Dulu teknologi informasi dan komunikasi tak secanggih sekarang, ponsel pun masih hp kodok istilah populernya dan masih sering ada namanya telepon umum.

Ada kabar kalau anaknya dari teman ayah yang kelas 3 itu pindah.

Aku menjelaskannya pada ayah ....

"Ayah tahu gak?" tanyaku waktu itu dengan nada imutnya (maklum masih anaj kecil).

"Apa sayang?" ayah merespons pertanyaanku dengan tersenyum lembut, waktu itu ayah menjemputku di sekolah.

"Itu loh, tahu kan, temen ayah yang ketemu waktu itu ...."

"Oh iya iya, kenapa?" tanya ayah yang merespons ceritaku dengan sabarnya sambil menganggukkan kepalanya tanda ayah mengerti siapa yang aku maksud.

"Iya itu, anaknya itu pindah sekolah ...."

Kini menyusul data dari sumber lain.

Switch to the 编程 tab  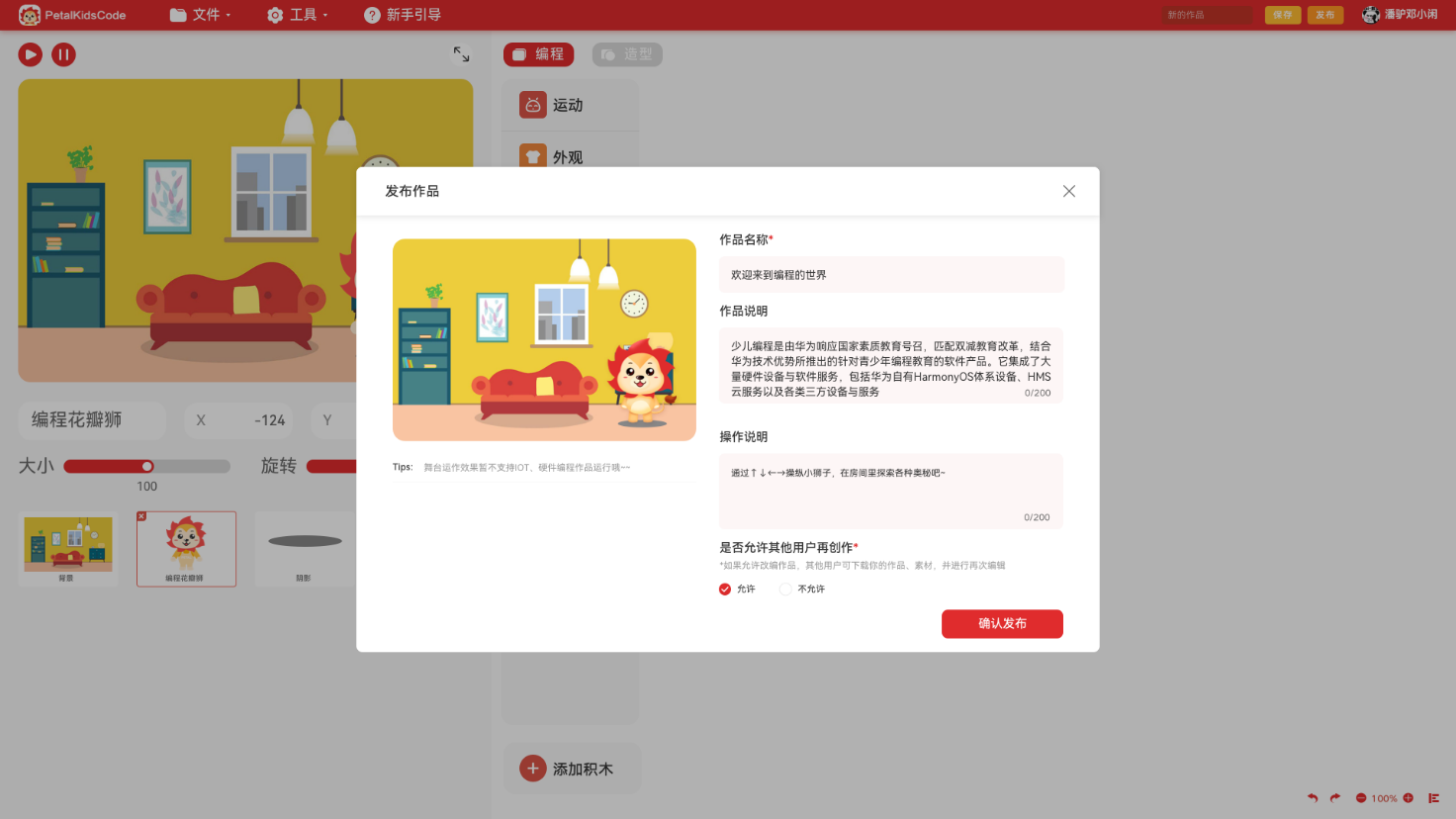tap(538, 54)
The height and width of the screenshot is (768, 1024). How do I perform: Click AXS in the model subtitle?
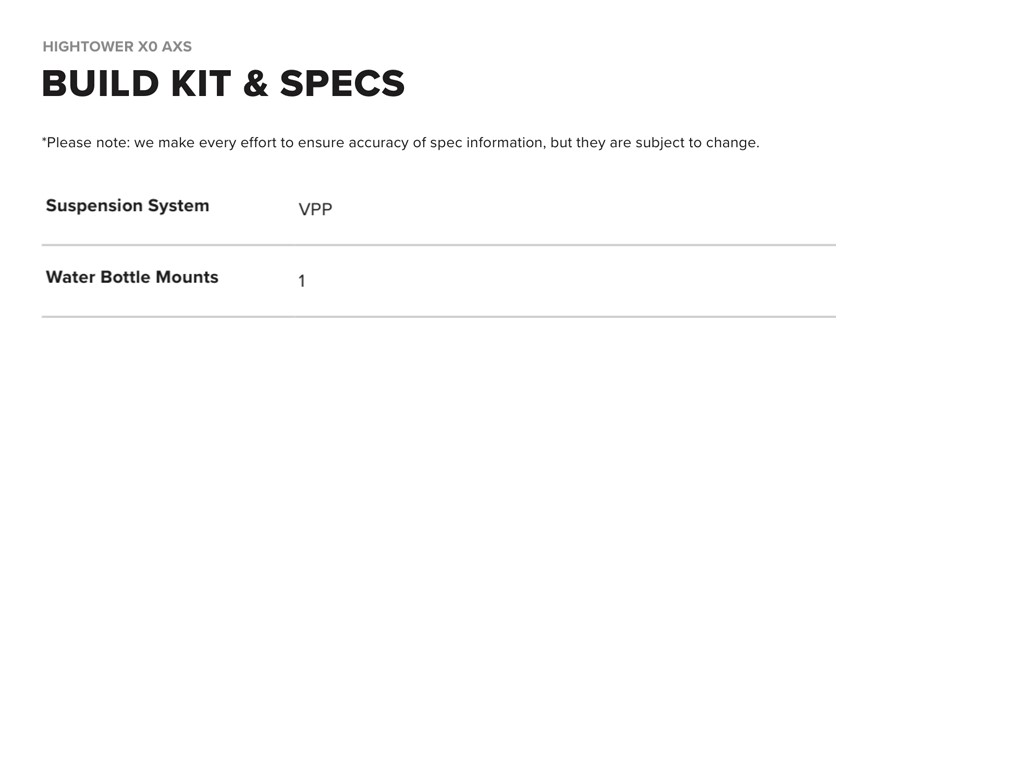click(177, 47)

Deg! Saat ayah mendengar ceritaku ini, dia langsung memasang muka kaku.

Ayah bertanya padaku untuk memastikan, "Kamu tahu darimana?" tanyanya heran.

"Itu, tadi siang guru-guru bilang kan ruang kelasku dekat kantor." jelasku dengan sungguh-sungguh, lalu aku kembali bertanya saat melihat muka ayah dengan ekspresi tidak yakin.

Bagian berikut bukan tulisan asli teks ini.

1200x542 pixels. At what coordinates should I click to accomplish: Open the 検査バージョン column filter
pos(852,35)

'Kenapa ayah tidak berkomentar,' pikirku?

"Ayah tidak memiliki urusan dengan orang itu lagi kan? Orang itu pergi ke mana ya?" aku memancingnya, setidaknya aku ingin dengar ayah bilang 'Orang itu mengabari ayah,' tapi ayah hanya menjawab entah.

Ayah menelpon nomornya lewat telepon umum, dia setiap seminggu sekali rutin menelepon tapi tidak ada balasan, yang ditelepon adalah tempat kerjanya. Lalu, ayah mendapatkan informasi dari tempat kerjanya kalau orang itu sudah tidak bekerja lagi di sana, dan mengunjungi rumahnya.

Rumahnya ternyata sudah di huni orang lain dan dia baru pindahan beberapa hari yang lalu, rumah itu sudah berganti pemilik.

Sedangkan seorang perempuan yang dulunya berjanji mengembalikan uang ayah, meninggal dunia ... kabar yang di dapatkan tidak mengenakkan, dia sengaja bunuh diri di rel kereta. Rumah orang itu memang di daerah utara, jadi dekat saat akan ke stasiun kereta Klakah, dan sudah meninggal sejak lama ... mungkin 2 bulanan.

Keluarganya setelah wanita itu meninggal, pergi dari rumah entah ke mana dan wanita itu kabarnya bunuh diri karena cekcok dengan suaminya.

Alhasil uang itu tidak kembali, keduanya raib begitu saja ... ayah tidak bisa membeli mobil.

....

Sejak saat itu, aku memiliki sifat kurang bisa percaya dan menaruh kepercayaan penuh pada orang lain, meski itu sahabatku sendiri.

Karena, suatu saat takutnya kepercayaan bisa lenyap begitu saja seperti uang itu ....

Kejadian itu, membentuk pribadiku yang sekarang ini.